Would you print every entry below exactly as written, omitting the images?

━━━━━━━━━━━━━━━━━━━━━━━━━━━━━━

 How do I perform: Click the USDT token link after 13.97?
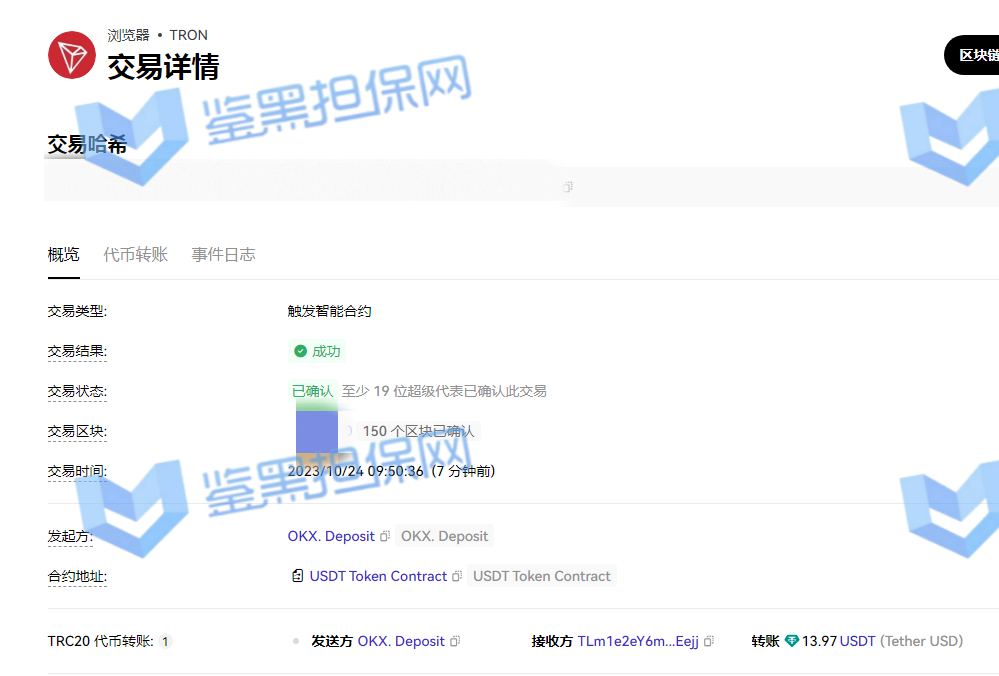(x=857, y=641)
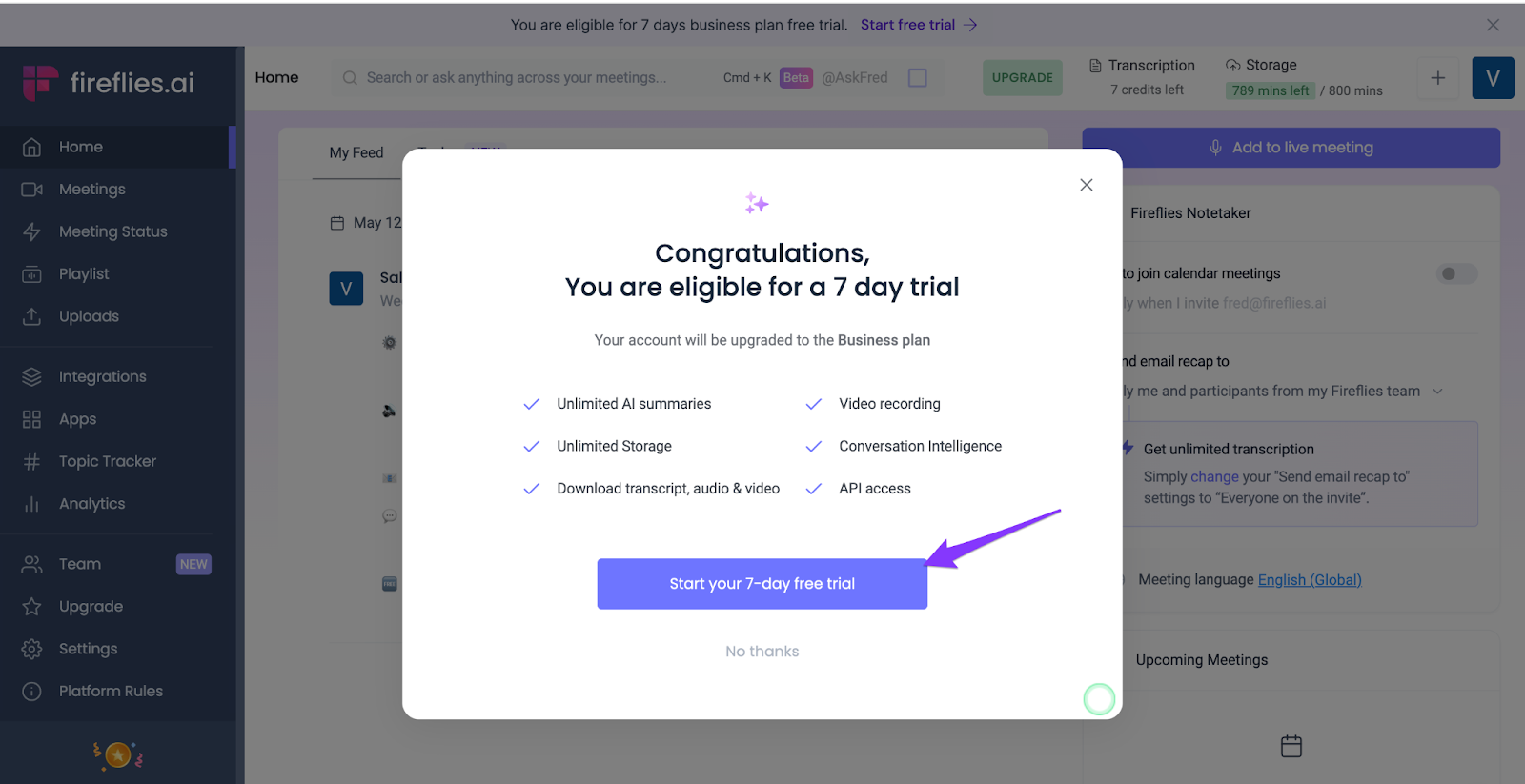Open the meeting language English (Global) selector
The height and width of the screenshot is (784, 1525).
point(1309,580)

━━━━━━━━━━━━━━━━━━━━━━━━━━━━━━

• **Result**:
 How do I perform: Click the USDT token link after 13.97?
(x=857, y=641)
Open the meeting language English (Global) selector
The height and width of the screenshot is (784, 1525).
point(1309,580)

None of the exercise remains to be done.